Giant step menawarkan identitas ke tengah masyarakat pencinta musik dengan mengetengahkan ciptaan sendiri. Sebuah langkah berisiko tidak populer mengingat persoalan jati diri masih merupakan barang mahal saat itu. Toh, mereka berhasil merebut simpati publik lewat permainan kompak di atas panggung, di hadapan penonton yang melongo karena tidak akrab pada lagu-lagunya. Ketika banyak band di tanah air cenderung menjadi cover version Black Sabbath, Led Zeppelin, Grand Funk atau Deep Purple, mereka justru bermain di wilayah progresif rock.
“Dengan membawakan lagu-lagu ciptaan sendiri kami ingin membuktikan kecintaan pada tanah air,” kata Benny Soebardja sekitar tahun 1985. Ia adalah vokalis, gitaris, penulis lagu sekaligus pendiri. Atau dalam bahasa Triawan Munaf, pemain keyboard, vokalis, dan penulis lagu, “Sejak awal kami ingin tampil beda dari grup lain.”
Itulah heroisme a la musisi. Sebuah keakuan yang melahirkan sikap respek di kalangan musisi seangkatannya. Secara berseloroh orang tua Sherina itu mendeskripsikan spirit tampil beda dalam kehidupan sehari-hari. Tak ada seorang pun personel Giant Step terlibat penggunaan narkotika. Beberapa di antaranya bahkan tak merokok. Padahal paradigma sex, drugs, and rock ‘n roll nyaris melingkupi kehidupan musisi rock kala itu.

◆ DATA TERSEDIA:
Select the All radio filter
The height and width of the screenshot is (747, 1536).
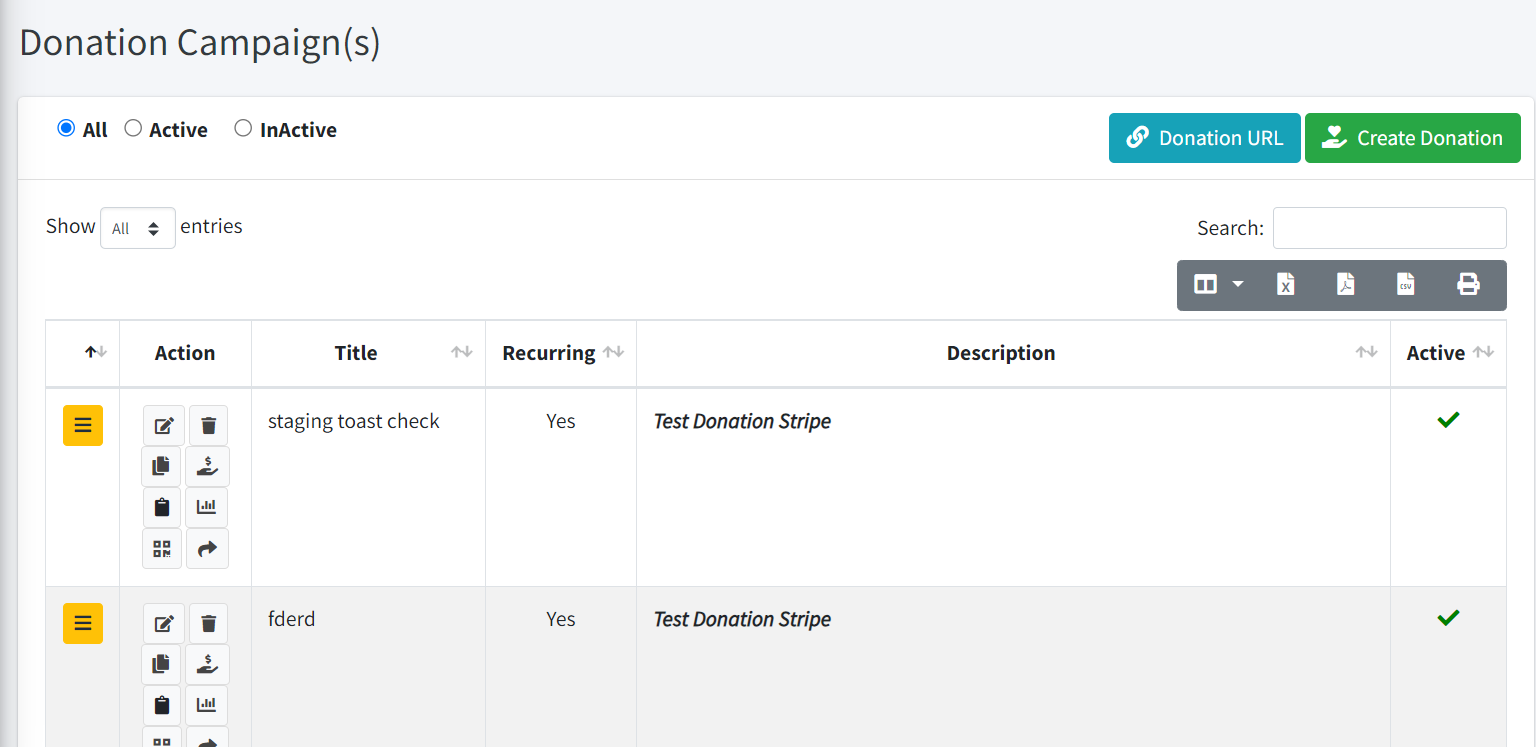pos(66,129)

--

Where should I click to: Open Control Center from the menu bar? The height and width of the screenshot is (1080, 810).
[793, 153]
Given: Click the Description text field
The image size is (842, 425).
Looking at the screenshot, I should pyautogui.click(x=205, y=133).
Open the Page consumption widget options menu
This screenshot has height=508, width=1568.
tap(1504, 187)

◆ RUMUSAN SOAL:
Jawablah pertanyaan berikut berdasarkan teks tentang Giant Step di atas:
(a) Di wilayah musik apa Giant Step bermain ketika banyak band di tanah air menjadi cover version?
(b) Siapa yang disebut sebagai vokalis, gitaris, penulis lagu sekaligus pendiri?
(c) Hal apa yang tidak dilakukan oleh seorang pun personel Giant Step?

◆ JAWABAN:
(a) Progresif rock.
(b) Benny Soebardja.
(c) Terlibat penggunaan narkotika.